Diablo Immortal has burned any goodwill Blizzard had left

We like to imagine that during development of Diablo Immortal, Bobby Kotick waltzed into the Blizzard Studio and complained that he didn’t have enough money.

We imagine this scenario because, after spending more time than we should’ve with Diablo Immortal, the only reason for the extreme microtransactions present in this game is greed.

The main currency in play in Diablo Immortal is Eternal Orbs. These can be earned in game but drop rates aren’t great. Pricing for Eternal Orbs starts at €0.99 (~R16.26) for 60 of these orbs but you can spend as much as €99.99 (~R1 642.43) for 1500 + 450 Eternal Orbs.

The other currency present is Platinum. This is used to buy items from the player market and purchase Echo Crystals. There are also currencies you can earn in-game for in-game things such as weapon upgrades but we’re looking at the microtransactions here.

Eternal Orbs are the real pain point though. This is because, in order to upgrade your gear in the end-game, you need to use Eternal Orbs to purchase Legendary Crests. These crests open Rifts which can reward a player with a legendary gem they can use to upgrade their gear. Free to play players are limited to three Legendary Crests each month but this could change. Even if things change, Blizzard is clear here, if you want more progression, open your wallet.

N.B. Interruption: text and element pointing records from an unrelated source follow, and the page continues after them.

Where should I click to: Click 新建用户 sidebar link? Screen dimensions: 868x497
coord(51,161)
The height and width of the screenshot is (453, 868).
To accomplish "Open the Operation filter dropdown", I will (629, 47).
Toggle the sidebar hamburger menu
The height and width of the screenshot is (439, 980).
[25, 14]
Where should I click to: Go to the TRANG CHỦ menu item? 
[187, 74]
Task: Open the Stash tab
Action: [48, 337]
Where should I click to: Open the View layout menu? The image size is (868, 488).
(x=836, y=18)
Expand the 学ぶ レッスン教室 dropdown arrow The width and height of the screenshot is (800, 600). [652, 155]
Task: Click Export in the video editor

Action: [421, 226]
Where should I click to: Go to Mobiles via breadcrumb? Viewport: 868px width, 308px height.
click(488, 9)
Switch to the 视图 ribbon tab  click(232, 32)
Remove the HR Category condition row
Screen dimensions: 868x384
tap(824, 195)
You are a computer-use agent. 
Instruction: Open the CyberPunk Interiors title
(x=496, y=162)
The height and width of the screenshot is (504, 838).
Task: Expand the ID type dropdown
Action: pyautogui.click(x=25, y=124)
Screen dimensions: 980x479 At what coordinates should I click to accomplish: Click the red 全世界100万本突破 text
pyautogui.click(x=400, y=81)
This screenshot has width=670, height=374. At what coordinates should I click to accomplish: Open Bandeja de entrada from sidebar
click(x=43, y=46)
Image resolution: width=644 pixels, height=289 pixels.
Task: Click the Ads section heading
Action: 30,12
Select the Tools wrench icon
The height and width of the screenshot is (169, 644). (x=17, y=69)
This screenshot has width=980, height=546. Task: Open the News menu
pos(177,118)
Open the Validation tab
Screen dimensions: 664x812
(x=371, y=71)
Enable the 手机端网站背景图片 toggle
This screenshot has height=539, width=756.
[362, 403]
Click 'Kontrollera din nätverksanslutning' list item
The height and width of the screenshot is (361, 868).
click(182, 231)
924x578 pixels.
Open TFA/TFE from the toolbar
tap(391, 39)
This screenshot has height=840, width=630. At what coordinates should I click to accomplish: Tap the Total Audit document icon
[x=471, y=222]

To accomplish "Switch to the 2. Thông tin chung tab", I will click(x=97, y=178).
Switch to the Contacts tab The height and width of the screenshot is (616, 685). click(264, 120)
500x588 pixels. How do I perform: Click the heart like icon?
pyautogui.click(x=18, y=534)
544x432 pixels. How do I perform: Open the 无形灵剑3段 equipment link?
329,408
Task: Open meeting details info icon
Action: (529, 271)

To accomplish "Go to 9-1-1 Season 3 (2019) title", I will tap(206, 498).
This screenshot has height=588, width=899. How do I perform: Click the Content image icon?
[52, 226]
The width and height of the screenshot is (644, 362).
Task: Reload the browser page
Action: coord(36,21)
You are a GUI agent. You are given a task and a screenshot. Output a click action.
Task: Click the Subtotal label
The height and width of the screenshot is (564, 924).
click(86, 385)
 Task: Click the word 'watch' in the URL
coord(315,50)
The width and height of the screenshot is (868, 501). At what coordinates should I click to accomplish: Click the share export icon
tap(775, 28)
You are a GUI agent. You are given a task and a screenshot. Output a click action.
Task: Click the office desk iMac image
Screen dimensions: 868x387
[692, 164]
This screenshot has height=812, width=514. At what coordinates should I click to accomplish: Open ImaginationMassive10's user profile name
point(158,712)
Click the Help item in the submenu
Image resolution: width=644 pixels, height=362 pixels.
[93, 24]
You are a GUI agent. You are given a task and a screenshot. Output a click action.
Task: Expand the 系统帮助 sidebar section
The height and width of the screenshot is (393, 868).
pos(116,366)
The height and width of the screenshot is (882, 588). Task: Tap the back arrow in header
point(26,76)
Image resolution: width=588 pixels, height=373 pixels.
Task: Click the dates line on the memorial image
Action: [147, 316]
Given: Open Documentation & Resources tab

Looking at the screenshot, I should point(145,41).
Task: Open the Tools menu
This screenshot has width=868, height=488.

The problem is so bad that players could spend tens of thousands of dollars just to max out their characters in Diablo Immortal. We highly recommend the podcast from Bellular News which takes a deep dive into the game’s monetisation.

The trouble is that nothing is guaranteed and these Rifts are sort of like loot boxes in that you could get trash or something you really need.

As you might imagine, players are not pleased with the situation and it doesn’t help that Blizzard has stuck its foot in the mud.

Since the announcement of Diablo Immortal, players have been curious to know whether they will be able to make purchases that will make them more powerful. In response, Blizzard said that players wouldn’t be able to purchase gear.

In hindsight, we all should have pressed a bit harder in that regard. We say this because while you can’t purchase gear, you can purchase the upgrade materials needed to improve the gear you pick up. Technically, Blizzard is in the clear but principal game designer at Blizzard, Wyatt Cheng, made a silly post that has come back to haunt him.

In response to the tweet above, Cheng said that he thought he’d made it clear that money can advance gems and legendary gems but clearly he hadn’t.

“Not being able to buy gear (the 12 slots) or XP remains important to the team,” wrote Cheng.

Okay Blizzard, but here’s the problem. Not being able to buy gear doesn’t mean anything if the upgrade materials for that gear can be purchased. How this company doesn’t understand why being able to pay for power, any power, is bad is beyond us at this point.

What makes this all the more worse is that behind all of this greed, there is a fun Diablo game here. The graphics are great on PC, load times are nearly instant and there is a compelling story here.

The game does do a decent job of hiding its greed in the opening moments but it becomes apparent very quickly that Diablo Immortal is designed for one thing and one thing only – To make Bobby Kotick richer than he already is.